O 25 de Abril, em Portugal, marcou o início da terceira vaga da democratização. Durante três décadas, a democracia triunfou. Estendeu-se a todo o globo e tornou-se o único regime aceite como legítimo. Durante a década seguinte, estagnou. E agora está em retrocesso global. O processo vinha de trás, mas o “Brexit”, a eleição de Trump e a ascensão dos populismos na Europa fizeram soar as campainhas no Ocidente. A afirmação internacional da China de Xi, os golpes de força da Rússia de Putin e os sucessos de Erdogan na Turquia, Duterte nas Filipinas ou Bolsonaro no Brasil conferiram ao processo uma dimensão global. 

À terceira vaga de democratização está a suceder uma terceira vaga de autocratização. Para uns, a razão é de natureza interna: são os autocratas, travestidos de democratas, que chegam ao poder por via eleitoral e alteram, pelo caminho, as regras da democracia. Começam por controlar os media, depois atacam a independência do poder judicial, limitam as liberdades cívicas, restringem a sociedade civil e acabam a manipular as eleições livres e justas. Para outros, há também razões de natureza externa: é que a instauração de regimes autocráticos no plano interno não vai sem consequências no plano internacional, sobretudo quando se trata de grandes potências.
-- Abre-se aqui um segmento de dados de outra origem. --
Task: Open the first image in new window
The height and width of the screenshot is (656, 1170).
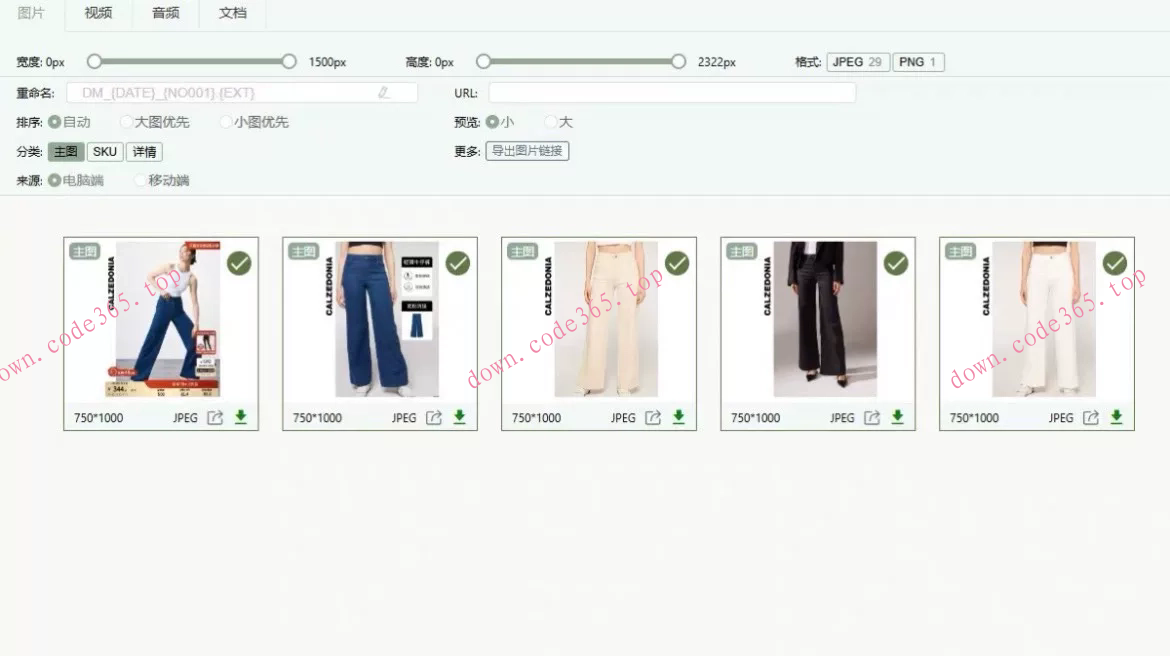Action: (x=215, y=418)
A emergência da China como potência global alternativa à hegemonia americana, por um lado, e as sucessivas violações do direito internacional e agressões militares da Rússia, por outro, são disso o exemplo mais acabado. No caso de Putin, o objectivo é mesmo declarado: atacar o liberalismo, minar a democracia e alterar a ordem internacional liberal. E o pior é que tudo isso é feito com a cumplicidade de Trump. Não porque o realismo político ou interesse nacional americano o obriguem, mas antes pela proximidade ideológica e a afinidade pessoal que o liga aos autocratas.
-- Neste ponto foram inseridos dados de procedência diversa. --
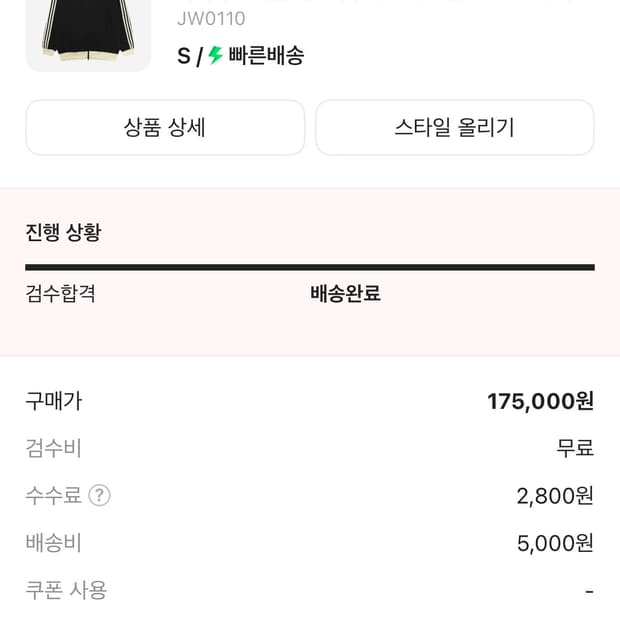Viewport: 620px width, 620px height.
Task: Click the black progress status bar
Action: (x=310, y=267)
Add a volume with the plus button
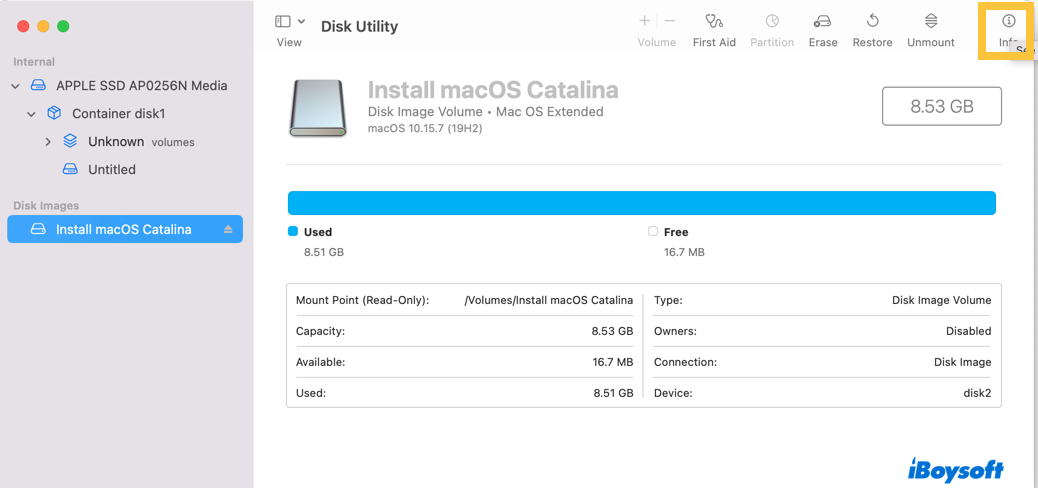This screenshot has width=1038, height=488. (645, 21)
Mas seja quais forem as razões, uma coisa é certa: a liberdade e a democracia estão sob assalto e globalmente em retrocesso. Mais, se olharmos para esse retrocesso, uma coisa parece evidente: a queda das democracias já não é o que era. Dantes, caíam de um só golpe, súbita e estrondosamente, à força das armas. Era o tempo dos golpes de Estado. Hoje, caem lenta e silenciosamente. Na verdade, não caem, vão caindo. À medida que os incumbentes usam os mecanismos democráticos para subverter a própria democracia. Isto é, as democracias já não caem pelo método violento do derrube, mas sim pelo método incremental da erosão. Quer isto dizer que o destino inexorável é o da tirania? Não. E não só porque a história nos diz que um novo ciclo democrático se seguirá. Mas também porque nos regimes autocráticos contemporâneos são muitos os sinais da resistência democrática. Das instituições, das oposições políticas e, sobretudo, das sociedades civis.

Um primeiro sinal veio da Turquia. Nas eleições locais, a população de Istambul, a maior e mais cosmopolita cidade da Turquia, votou para presidente da câmara no candidato da oposição. Erdogan não gostou e, à boa maneira autocrática, anulou os resultados e convocou novas eleições. Há duas semanas, Istambul voltou às urnas e voltou a infligir uma derrota ao Presidente. Ainda mais estrondosa. Um segundo sinal chega da Rússia, onde se aproximam, também, eleições locais. Eleições livres e justas, sobretudo em Moscovo e São Petersburgo, seriam um teste à sua popularidade, risco que Putin não quer correr. Receia que se repitam os resultados turcos e apressou-se a impedir a oposição de concorrer às eleições, proibindo o registo de candidaturas independentes. Os protestos nas ruas de Moscovo não se fizeram esperar e a repressão foi tão violenta que se arrisca a transformar eleições locais num movimento político nacional. O terceiro sinal vem de Hong Kong e dos “dois milhões de jovens” que se manifestam contra o Governo. A causa próxima é a lei da extradição, mas a verdadeira razão é bem mais profunda. É o estatuto de autonomia que o território goza desde a transição da administração britânica para a China: um país, dois sistemas. O que está em causa desde a revolução dos guarda-chuvas, em 2014, é o medo de Hong Kong de perder a autonomia e, portanto, a democracia e a liberdade e o medo da China do contágio dos ideais democráticos.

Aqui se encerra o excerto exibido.